Regularization

L1

Q&A

L2

Q&A

Dropout

Dropout is a regularization technique used to prevent overfitting in neural networks. It works by randomly setting a fraction of the input units to zero during training, which helps to prevent the model from becoming too reliant on any one feature. During inference, dropout is turned off, and the full network is used.

Why is Dropout needed?
Dropout helps address overfitting, especially in deep networks where the model might memorize the training data instead of learning general patterns.

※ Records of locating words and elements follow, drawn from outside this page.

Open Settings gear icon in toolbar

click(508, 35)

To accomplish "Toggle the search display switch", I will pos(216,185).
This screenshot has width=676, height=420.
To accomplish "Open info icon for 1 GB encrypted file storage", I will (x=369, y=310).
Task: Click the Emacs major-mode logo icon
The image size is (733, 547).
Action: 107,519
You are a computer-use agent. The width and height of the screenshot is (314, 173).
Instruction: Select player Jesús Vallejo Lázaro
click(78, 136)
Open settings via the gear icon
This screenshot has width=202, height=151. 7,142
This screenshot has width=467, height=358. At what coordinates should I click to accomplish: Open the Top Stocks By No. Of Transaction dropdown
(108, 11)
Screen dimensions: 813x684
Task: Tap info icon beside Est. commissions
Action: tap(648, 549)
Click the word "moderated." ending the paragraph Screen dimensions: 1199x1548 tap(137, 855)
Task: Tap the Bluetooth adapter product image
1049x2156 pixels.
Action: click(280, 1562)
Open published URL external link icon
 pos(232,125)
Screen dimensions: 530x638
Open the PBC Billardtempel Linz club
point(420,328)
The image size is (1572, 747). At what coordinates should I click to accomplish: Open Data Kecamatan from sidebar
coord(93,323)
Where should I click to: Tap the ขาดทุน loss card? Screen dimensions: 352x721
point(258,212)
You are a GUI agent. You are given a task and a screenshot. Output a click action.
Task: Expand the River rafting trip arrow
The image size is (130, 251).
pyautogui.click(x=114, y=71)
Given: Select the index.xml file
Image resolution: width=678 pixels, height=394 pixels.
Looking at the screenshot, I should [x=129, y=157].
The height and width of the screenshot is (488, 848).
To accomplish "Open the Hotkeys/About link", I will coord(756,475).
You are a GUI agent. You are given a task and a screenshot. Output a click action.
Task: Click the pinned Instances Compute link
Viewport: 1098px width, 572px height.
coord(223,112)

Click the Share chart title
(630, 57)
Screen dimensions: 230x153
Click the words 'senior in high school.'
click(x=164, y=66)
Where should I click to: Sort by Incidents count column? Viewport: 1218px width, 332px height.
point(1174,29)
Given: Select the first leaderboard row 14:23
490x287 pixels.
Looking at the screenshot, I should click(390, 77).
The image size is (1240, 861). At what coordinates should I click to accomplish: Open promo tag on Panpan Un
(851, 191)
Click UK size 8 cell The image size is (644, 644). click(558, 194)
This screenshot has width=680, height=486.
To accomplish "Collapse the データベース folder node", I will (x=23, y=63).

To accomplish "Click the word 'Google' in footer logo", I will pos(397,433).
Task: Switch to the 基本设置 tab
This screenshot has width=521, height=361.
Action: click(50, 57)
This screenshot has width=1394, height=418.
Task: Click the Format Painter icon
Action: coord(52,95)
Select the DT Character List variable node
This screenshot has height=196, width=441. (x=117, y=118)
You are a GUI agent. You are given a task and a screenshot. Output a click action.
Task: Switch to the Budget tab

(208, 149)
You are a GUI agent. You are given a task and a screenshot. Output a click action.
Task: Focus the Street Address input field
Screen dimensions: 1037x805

Acts as an ensemble of subnetworks, improving robustness.

Disadvantages:

Slower convergence during training due to randomness.
Incompatible with certain architectures like RNNS, LSTMs, CNNs.
Can lead to underfitting if the dropout rate is too high.
Can conflict with batch normalization, as it introduces noise that can affect the normalization process.

Q&A

What happens to the network during inference if Dropout was used during training?
- During inference, all neurons are active, and the outputs are typically scaled to account for the dropped units during training.
How does Dropout work in practice?
- At each training step, each neuron's output is set to zero with probability p (dropout rate). The remaining outputs are scaled by 1 / (1 - p) to keep the expected sum of activations the same.
What is the variance of the activations in each hidden layer when dropout is and is not applied? Draw a plot to show how this quantity evolves over time for both models.
- When dropout is applied, the variance of activations is reduced due to the random dropping of units. Without dropout, the variance tends to be higher as all units contribute to the output.
What happens when dropout and weight decay are used at the same time? Are the results additive? Are there diminished returns (or worse)? Do they cancel each other out?
- When dropout and weight decay are used together, they can complement each other. Dropout reduces overfitting by randomly dropping units, while weight decay penalizes large weights. There can be diminished returns if both techniques are too aggressive, leading to underfitting. They do not cancel each other out; rather, they work together to improve generalization.
What happens if we apply dropout to the individual weights of the weight matrix rather than the activations?
- This is called DropConnect. Zeroing weights directly can lead to more erratic training, unless handled with care. It is also computationally more expensive.